## EXCERPT TO READ
[START]

Disclaimer: The author does not have any commercial connection with the vendor of this tool.
I recently worked with an organization where we had looked at a tool that was able to analyze all the source code for the ETL jobs of their data warehouse and provide several benefits to the organization as a result. The tool is called CAST, and comes from a company called Cast Software (http://www.castsoftware.com/). During the presentation of the tool and its features by the CAST team, I was very impressed by what the tool could do in terms of analyzing source code, and even more, what it could do with the information gathered from that analysis. I was, however, hesitant to implement such a tool in this organization. This was because I didn’t feel that the data warehouse group operated at a sufficient level of maturity to be able to fully exploit the features of this software, and as a result, would be implementing a tool that would never get used.
Never the less, the organization wanted to implement the tool and they were, in fact, able to mature in their software development methodologies, more quickly than I had expected. In the end, the data warehouse group was able to take advantage of the tool, although not as completely as I would have liked. In this article, then, I will examine in more detail, why we decided to implement the tool, what it could do out of the box, what it couldn’t do out of the box (but could do later, with a little customization), what we did with it, and what we didn’t do with it but probably should have.
The Challenges
Because the organization’s data warehouse had been built in bits and pieces over a number of years, there was a lack of cohesive technical documentation. It existed, of course, but in documents spread over hundreds of project directories, and in the heads of the internal staff and in the heads of the external staff, if they were still there. This was always a problem in that, a) they were not sure what they had, or how it was built, b) doing an impact analysis across all the ETL tools involved (unix shell scripts, DataStage, custom PL/SQL, and some java) was very labour intensive, and c) with all the ongoing projects for the data warehouse, it was impossible to properly evaluate the quality of the deliverables from the vendors (most importantly, the source code).
Getting More Done Better With Less
They originally looked at CAST to solve the above problems. The tool could analyse all the source code across all the ETL tools we had, and in doing so, could provide a) complete technical documentation of the production data warehouse platform, b) end-to-end impact analysis, and c) provide a quantitative analysis of the source code delivered by the vendors and provide industry-standard measures of the quality of the code. Having all this would, in turn, allow the organisation to a) significantly reduce the learning curve for new internal staff and external vendors, b) significantly reduce the time and increase the quality of the impact analysis studies they carried out, and c) enable automated enforcement of the development standards and guidelines, reducing the number of errors in the deliverables whilst improving the overall code quality.

[END]

## STATED EXERCISE A
Transcribe the records below, from their first line through the line that contains "Kingdom [94, 58]".

## RECORDS PROVIDED
[START]

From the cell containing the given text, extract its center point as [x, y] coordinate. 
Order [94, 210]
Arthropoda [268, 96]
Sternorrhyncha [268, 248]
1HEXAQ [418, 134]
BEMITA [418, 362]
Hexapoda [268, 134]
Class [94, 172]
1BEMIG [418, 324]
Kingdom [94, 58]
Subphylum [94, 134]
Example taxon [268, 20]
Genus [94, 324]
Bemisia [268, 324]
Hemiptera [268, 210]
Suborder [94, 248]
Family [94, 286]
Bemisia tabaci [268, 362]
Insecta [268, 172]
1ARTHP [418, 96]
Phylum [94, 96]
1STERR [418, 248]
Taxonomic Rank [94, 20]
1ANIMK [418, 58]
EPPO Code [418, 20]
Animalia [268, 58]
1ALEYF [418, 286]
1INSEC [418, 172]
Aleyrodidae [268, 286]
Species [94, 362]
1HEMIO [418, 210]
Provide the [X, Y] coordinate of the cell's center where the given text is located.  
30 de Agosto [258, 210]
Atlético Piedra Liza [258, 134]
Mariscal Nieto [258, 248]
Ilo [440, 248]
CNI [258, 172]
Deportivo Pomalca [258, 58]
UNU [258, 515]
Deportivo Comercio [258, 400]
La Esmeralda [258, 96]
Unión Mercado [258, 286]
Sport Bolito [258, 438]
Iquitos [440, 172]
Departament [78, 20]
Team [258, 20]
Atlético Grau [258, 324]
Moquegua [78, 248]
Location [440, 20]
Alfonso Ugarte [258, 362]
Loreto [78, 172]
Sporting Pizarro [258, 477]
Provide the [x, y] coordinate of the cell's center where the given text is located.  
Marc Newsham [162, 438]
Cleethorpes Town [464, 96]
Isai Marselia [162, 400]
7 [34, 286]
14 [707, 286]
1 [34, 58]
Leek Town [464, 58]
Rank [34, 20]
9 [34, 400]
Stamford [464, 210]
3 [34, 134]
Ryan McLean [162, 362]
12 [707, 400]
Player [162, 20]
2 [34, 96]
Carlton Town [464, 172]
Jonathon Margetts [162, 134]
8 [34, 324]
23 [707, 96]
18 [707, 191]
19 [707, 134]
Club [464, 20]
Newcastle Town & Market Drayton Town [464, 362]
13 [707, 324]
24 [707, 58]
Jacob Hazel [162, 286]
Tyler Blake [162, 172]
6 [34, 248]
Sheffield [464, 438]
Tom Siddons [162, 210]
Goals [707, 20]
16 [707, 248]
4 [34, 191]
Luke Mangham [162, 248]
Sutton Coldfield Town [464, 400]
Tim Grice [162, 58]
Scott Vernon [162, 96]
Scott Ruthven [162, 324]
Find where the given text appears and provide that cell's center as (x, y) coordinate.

[END]

## STATED EXERCISE B
Quote the passage from the article above about the CAST tool word for word, from "Getting More Done" to "overall code quality.".

## WRITTEN REPLY A
From the cell containing the given text, extract its center point as [x, y] coordinate. 
Order [94, 210]
Arthropoda [268, 96]
Sternorrhyncha [268, 248]
1HEXAQ [418, 134]
BEMITA [418, 362]
Hexapoda [268, 134]
Class [94, 172]
1BEMIG [418, 324]
Kingdom [94, 58]

## WRITTEN REPLY B
Getting More Done Better With Less
They originally looked at CAST to solve the above problems. The tool could analyse all the source code across all the ETL tools we had, and in doing so, could provide a) complete technical documentation of the production data warehouse platform, b) end-to-end impact analysis, and c) provide a quantitative analysis of the source code delivered by the vendors and provide industry-standard measures of the quality of the code. Having all this would, in turn, allow the organisation to a) significantly reduce the learning curve for new internal staff and external vendors, b) significantly reduce the time and increase the quality of the impact analysis studies they carried out, and c) enable automated enforcement of the development standards and guidelines, reducing the number of errors in the deliverables whilst improving the overall code quality.